Se si fa riferimento alla longevità, essa esprime in senso stretto la durata di vita dalla nascita alla
morte. Dal punto di vista genetico la longevità è stata studiata principalmente in specie animali da
reddito, in primo luogo bovine da latte, per ovvi motivi economici. Tuttavia, nel caso degli animali
da reddito non si fa riferimento alla longevità in senso stretto, quanto piuttosto alla durata della
carriera produttiva (o capacità degli animali di evitare o posticipare l’eliminazione dall’allevamento
per diverse cause). Questo concetto di “productive life” non è chiaramente estendibile in senso
generale alla specie canina, nella quale l’interesse di allevatori, proprietari e opinione pubblica è
principalmente incentrata sulla longevità in senso stretto sia per motivi di affezione che per motivi
etici.
Proprietari, allevatori e veterinari hanno spesso opinioni ben definite circa la durata di vita delle
varie razze, ma queste sono spesso basate su esperienze personali, ovviamente limitate e raramente
rappresentative della razza, e informazioni anedottiche. Nonostante l’indubbio interesse, gli studi su
longevità e mortalità basati su popolazioni sono tuttora estremamente carenti, sparsi e non sempre
rappresentativi della realtà delle popolazioni (Cassidy, 2007).
Facendo riferimento al Bovaro del Bernese, indagini condotte sulle popolazioni inglese, danese e
nordamericana utilizzando il metodo dei questionari hanno evidenziato una durata media di vita
compresa tra i 7 e gli 8 anni (Cassidy, 2007). Da studi condotti sulla popolazione canina svedese
iscritta a programmi di assicurazione sulla vita nei primi 10 anni di vita (Bonnett et al., 2005;
Egenvall et al., 2005), il bovaro del bernese ha presentato un rischio di mortalità a 5 anni del 17%, a
8 anni del 45% e a 10 anni del 72%, risultando tra le razze con un maggiore rischio di mortalità sia
a 5 che a 10 anni in un gruppo selezionato di 20 razze che comprendeva da un lato quelle più
popolari (pastore tedesco, golden retriever, bassotti, ecc.), dall’altro quelle reputate a minor
longevità (irish wolfhound, san bernardo, alano, ecc.).
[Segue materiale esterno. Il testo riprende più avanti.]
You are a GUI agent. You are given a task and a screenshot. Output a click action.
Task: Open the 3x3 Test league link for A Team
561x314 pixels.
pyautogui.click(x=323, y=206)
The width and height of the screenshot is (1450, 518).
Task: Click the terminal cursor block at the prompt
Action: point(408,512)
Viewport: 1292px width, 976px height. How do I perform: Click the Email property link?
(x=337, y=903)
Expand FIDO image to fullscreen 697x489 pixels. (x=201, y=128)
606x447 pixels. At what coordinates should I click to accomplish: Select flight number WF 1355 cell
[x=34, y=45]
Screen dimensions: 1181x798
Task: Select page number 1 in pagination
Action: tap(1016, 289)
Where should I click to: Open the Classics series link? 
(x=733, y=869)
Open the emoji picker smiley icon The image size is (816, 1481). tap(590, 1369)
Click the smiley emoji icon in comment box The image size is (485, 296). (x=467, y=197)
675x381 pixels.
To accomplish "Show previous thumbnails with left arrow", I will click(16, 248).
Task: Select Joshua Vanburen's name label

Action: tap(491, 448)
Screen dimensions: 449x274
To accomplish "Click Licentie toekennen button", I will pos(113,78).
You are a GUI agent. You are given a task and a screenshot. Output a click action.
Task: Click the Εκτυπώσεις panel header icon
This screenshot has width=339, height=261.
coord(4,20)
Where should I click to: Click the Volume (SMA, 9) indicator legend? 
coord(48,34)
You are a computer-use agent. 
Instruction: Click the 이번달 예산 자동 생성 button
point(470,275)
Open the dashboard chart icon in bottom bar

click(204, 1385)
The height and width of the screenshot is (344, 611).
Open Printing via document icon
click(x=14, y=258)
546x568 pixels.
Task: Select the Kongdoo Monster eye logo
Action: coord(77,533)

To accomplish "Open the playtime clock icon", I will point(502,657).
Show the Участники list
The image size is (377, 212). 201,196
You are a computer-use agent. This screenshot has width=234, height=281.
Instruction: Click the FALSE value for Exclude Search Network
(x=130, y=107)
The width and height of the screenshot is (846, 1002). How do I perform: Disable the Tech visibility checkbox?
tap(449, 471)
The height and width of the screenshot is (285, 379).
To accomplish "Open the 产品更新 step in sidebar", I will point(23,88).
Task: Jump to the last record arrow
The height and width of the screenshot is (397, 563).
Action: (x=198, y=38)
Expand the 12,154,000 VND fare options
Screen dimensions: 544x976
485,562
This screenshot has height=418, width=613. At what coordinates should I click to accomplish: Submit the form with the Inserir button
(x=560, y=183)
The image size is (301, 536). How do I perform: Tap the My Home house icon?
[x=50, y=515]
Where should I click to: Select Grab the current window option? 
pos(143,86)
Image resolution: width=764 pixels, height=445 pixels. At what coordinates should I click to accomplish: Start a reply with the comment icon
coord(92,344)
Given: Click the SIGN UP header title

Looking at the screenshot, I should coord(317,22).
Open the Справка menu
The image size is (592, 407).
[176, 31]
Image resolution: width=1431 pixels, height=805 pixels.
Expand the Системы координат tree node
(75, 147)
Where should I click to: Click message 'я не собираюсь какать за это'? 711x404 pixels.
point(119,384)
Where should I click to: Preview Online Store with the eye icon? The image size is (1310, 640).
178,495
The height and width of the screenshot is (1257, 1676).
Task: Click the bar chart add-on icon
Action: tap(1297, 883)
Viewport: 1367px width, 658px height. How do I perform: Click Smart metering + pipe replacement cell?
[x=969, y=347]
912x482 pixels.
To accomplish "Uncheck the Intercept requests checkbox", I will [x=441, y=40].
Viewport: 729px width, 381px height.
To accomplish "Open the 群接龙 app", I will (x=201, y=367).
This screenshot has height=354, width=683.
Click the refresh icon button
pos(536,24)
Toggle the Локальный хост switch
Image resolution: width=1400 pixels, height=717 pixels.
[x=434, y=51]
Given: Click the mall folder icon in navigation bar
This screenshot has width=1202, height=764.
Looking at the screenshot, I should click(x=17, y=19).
La causa di mortalità è stata registrata in
quasi il 90% dei decessi registrati per il bovaro del bernese nei succitati studi, e le principali cause
di mortalità hanno riguardato tumori (40%) e patologie dell’apparato locomotore (displasia di anca
e gomito, problemi lombosacrali, artrosi; 20%). In particolare, il rischio di mortalità per tumore e
per patologie del locomotore è risultato nel bovaro del bernese 17 e 7 volte più alto, rispettivamente,
rispetto alla media delle razze considerate.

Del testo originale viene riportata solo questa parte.